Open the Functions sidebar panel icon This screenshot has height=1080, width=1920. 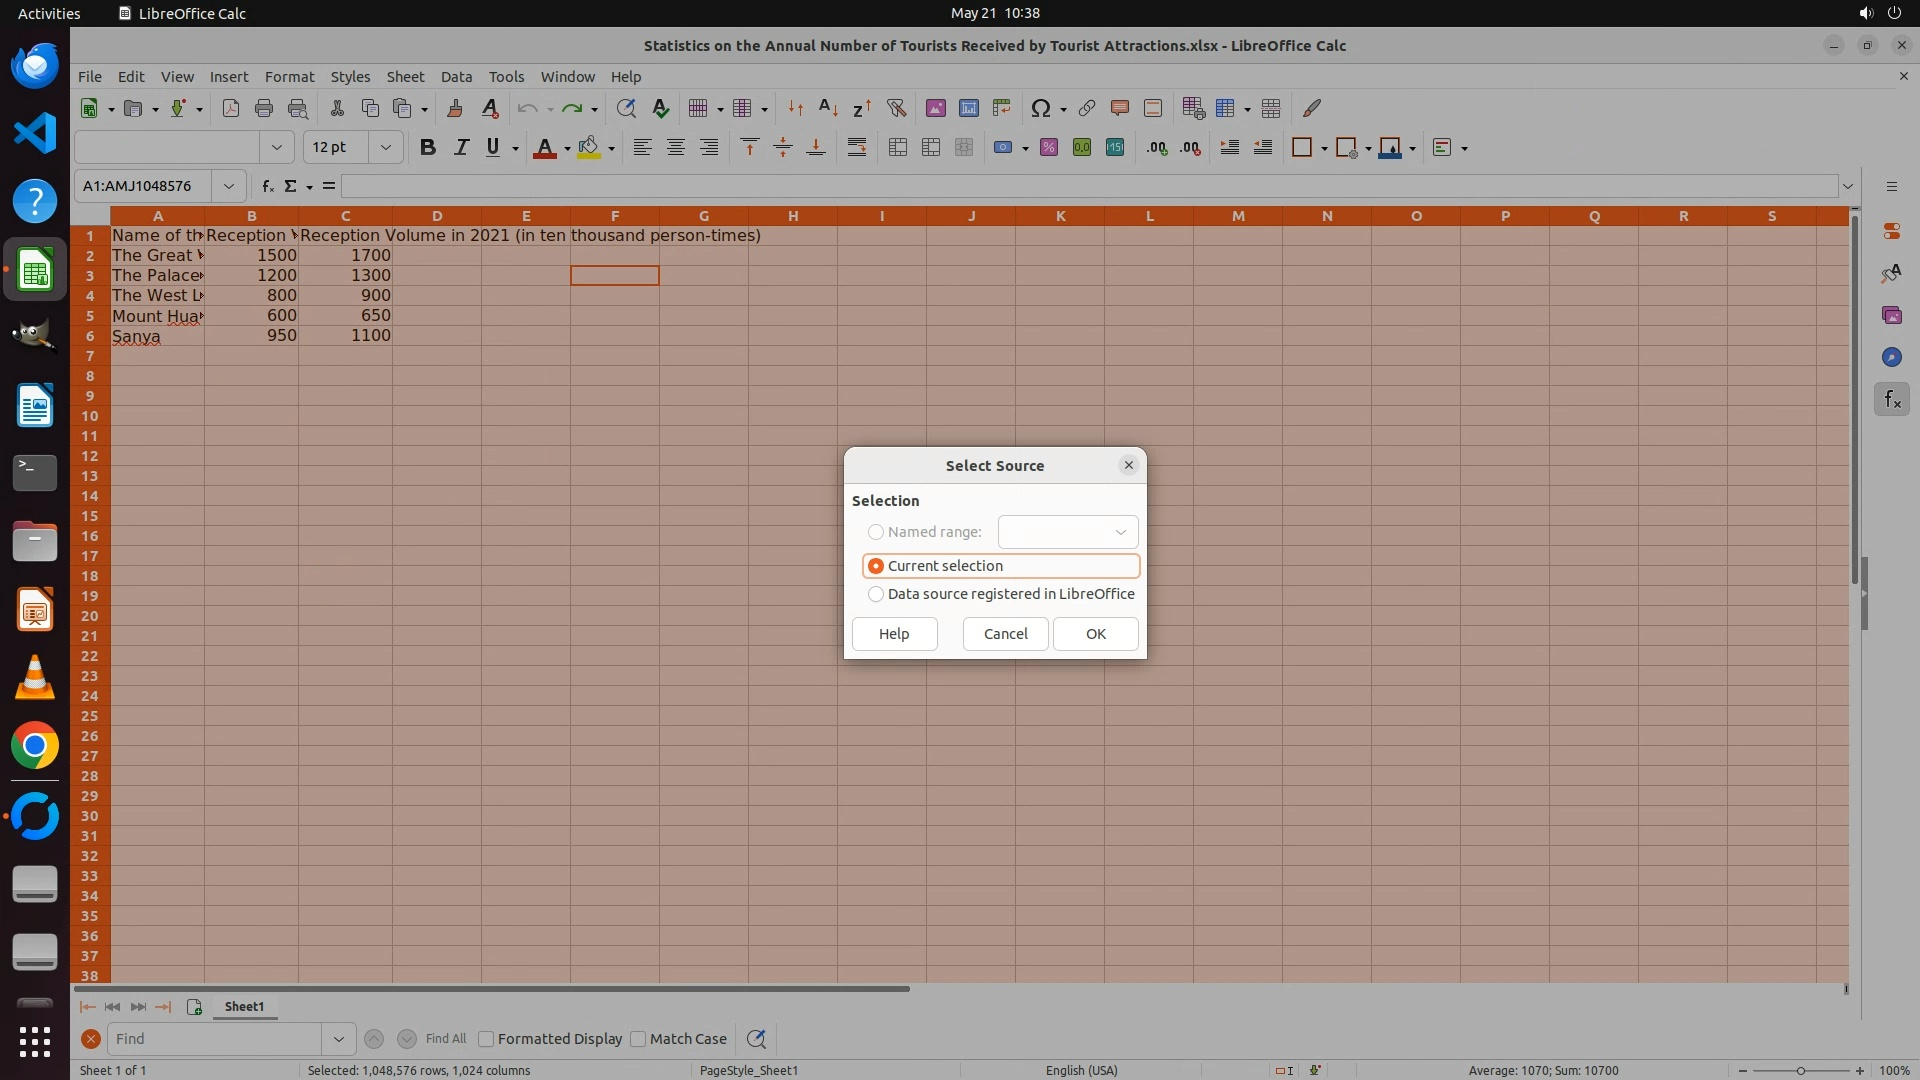[1891, 400]
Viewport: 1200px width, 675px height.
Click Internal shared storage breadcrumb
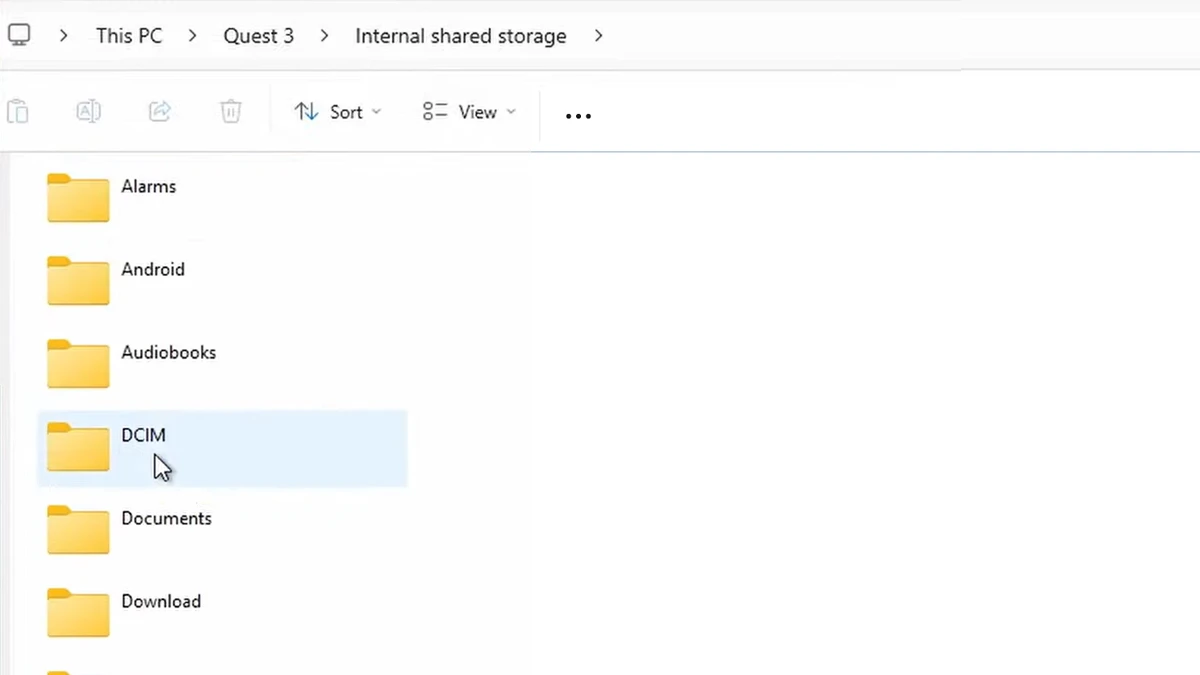(x=460, y=36)
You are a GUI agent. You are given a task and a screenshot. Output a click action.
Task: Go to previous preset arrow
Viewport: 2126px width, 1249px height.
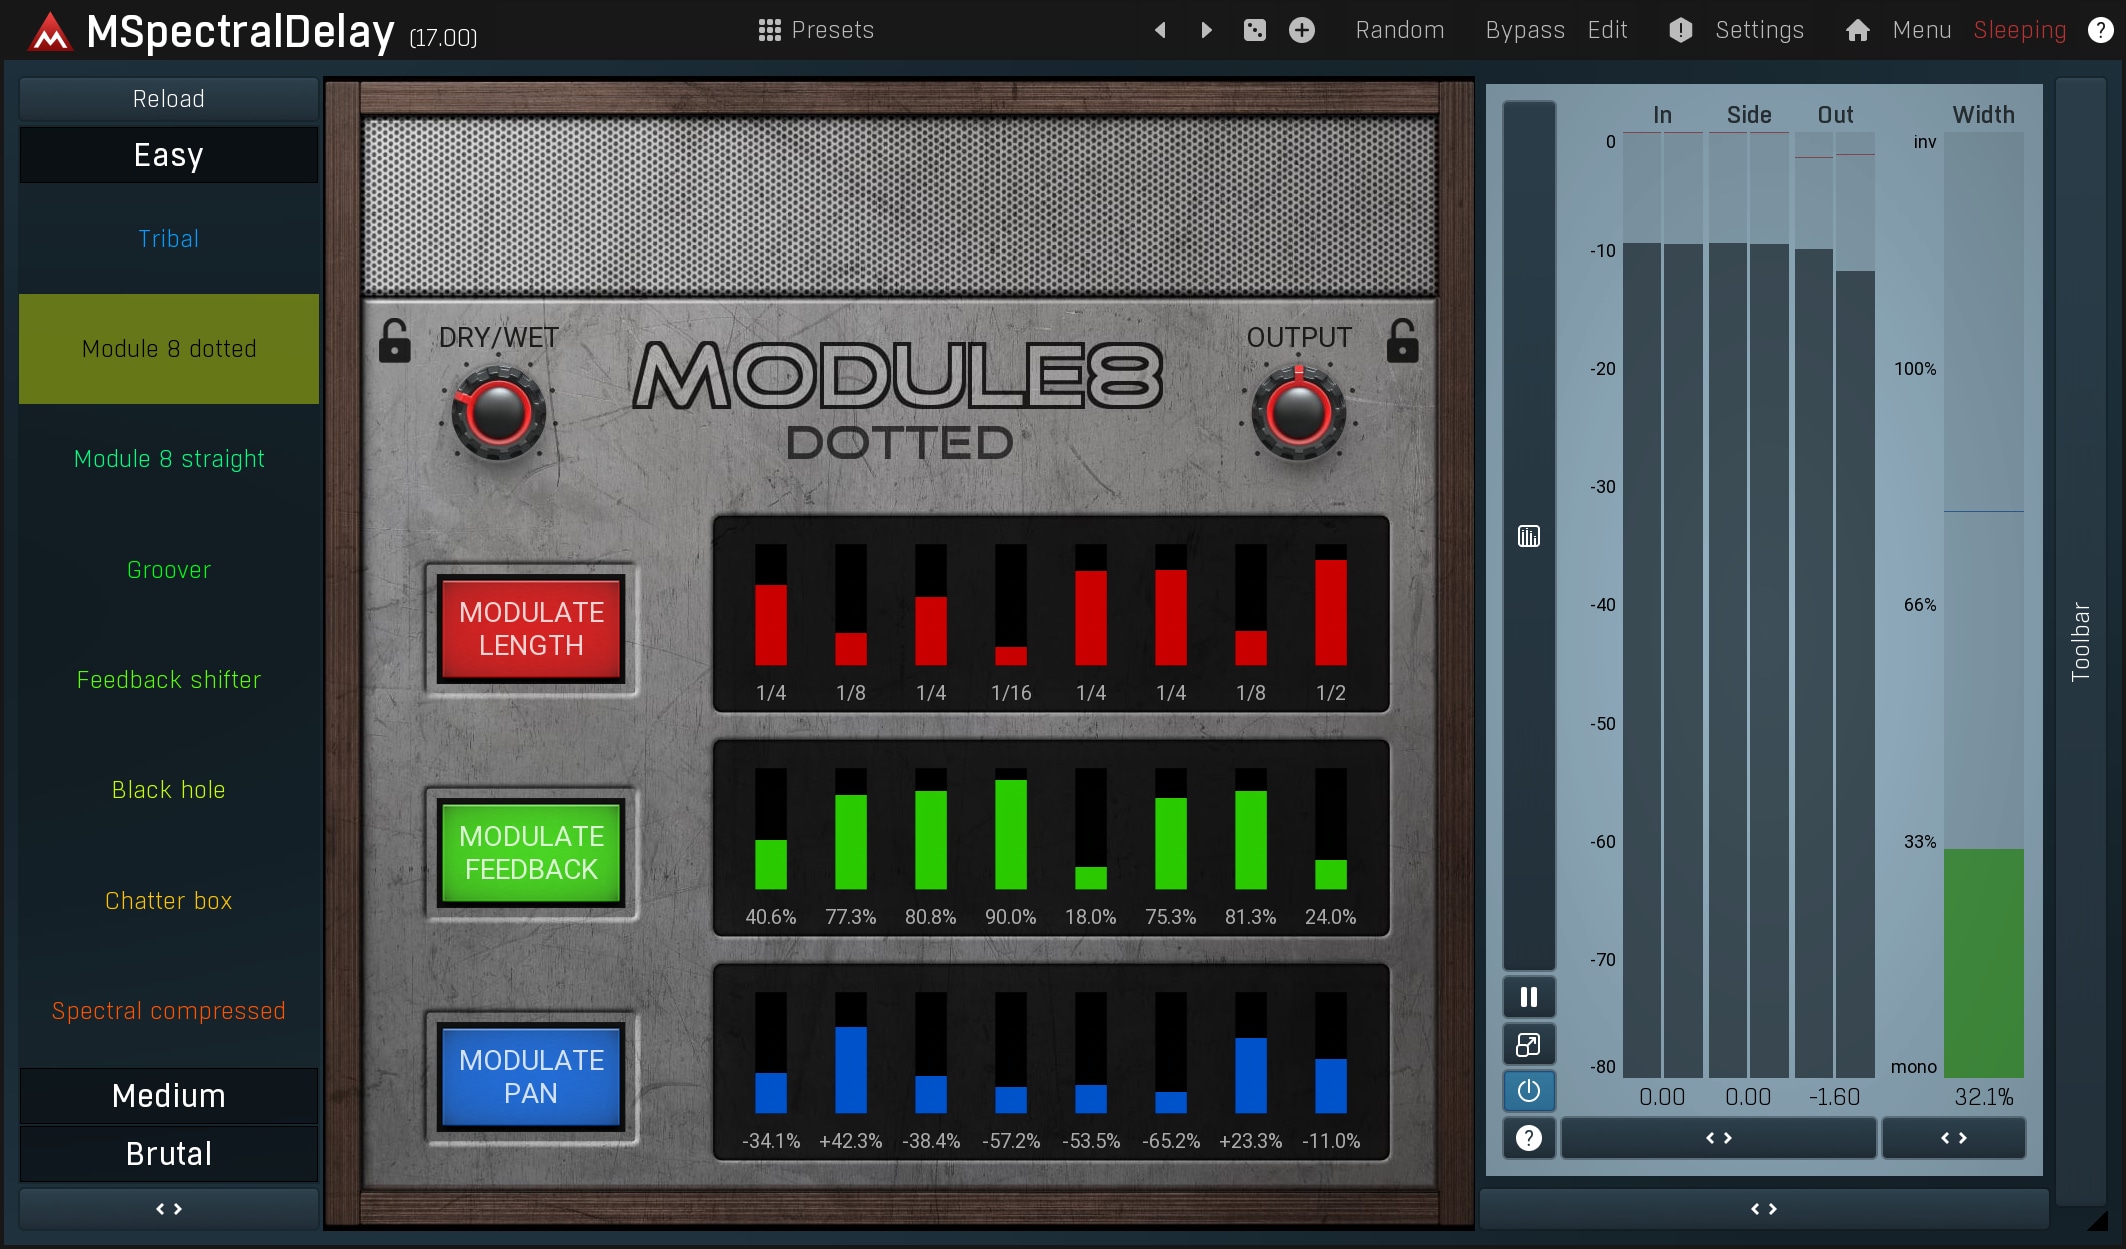[1160, 30]
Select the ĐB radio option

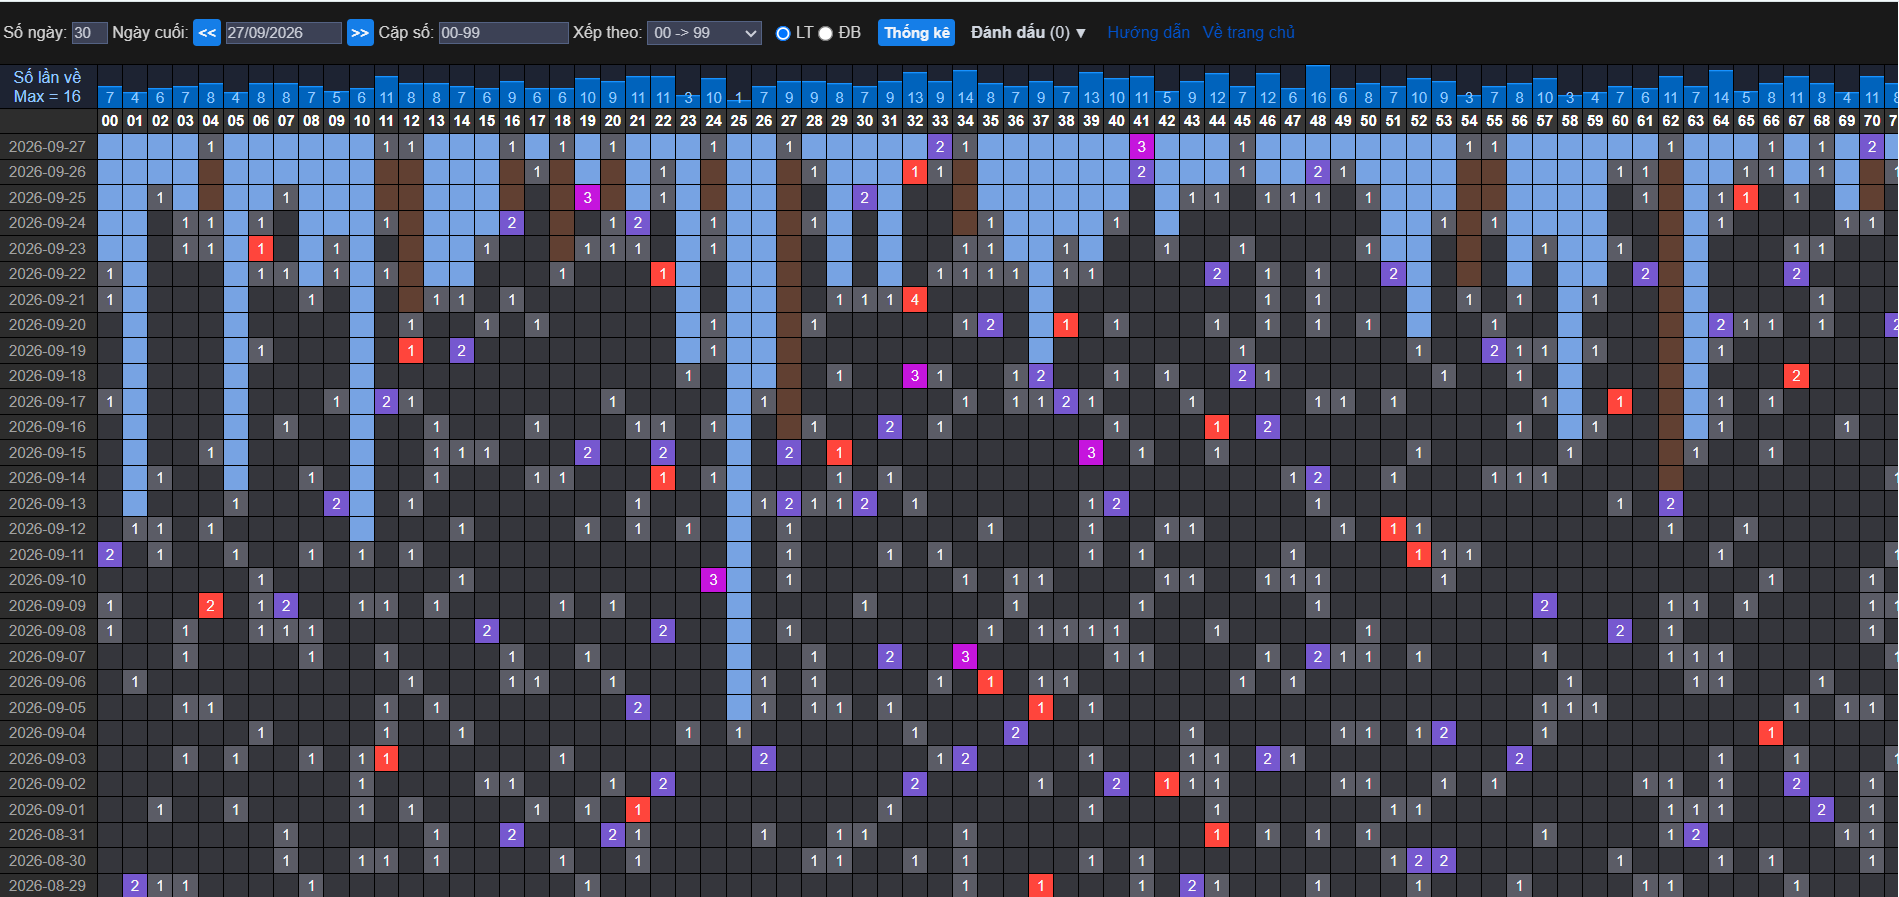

════════════════

> **TASK STATEMENT**: Rewrite the stretch of the entries from the line containing "Viewport: 1200px width, 675px height." through the end of the entries as a numbered list, one line per item, leaving out blank lines and the pictures.

> **EXERCISE ANSWER**:
1. Viewport: 1200px width, 675px height.
2. Click Internal shared storage breadcrumb
3. (x=460, y=36)
4. You are a GUI agent. You are given a task and a screenshot. Output a click action.
5. Task: Go to previous preset arrow
6. Viewport: 2126px width, 1249px height.
7. [1160, 30]
8. Select the ĐB radio option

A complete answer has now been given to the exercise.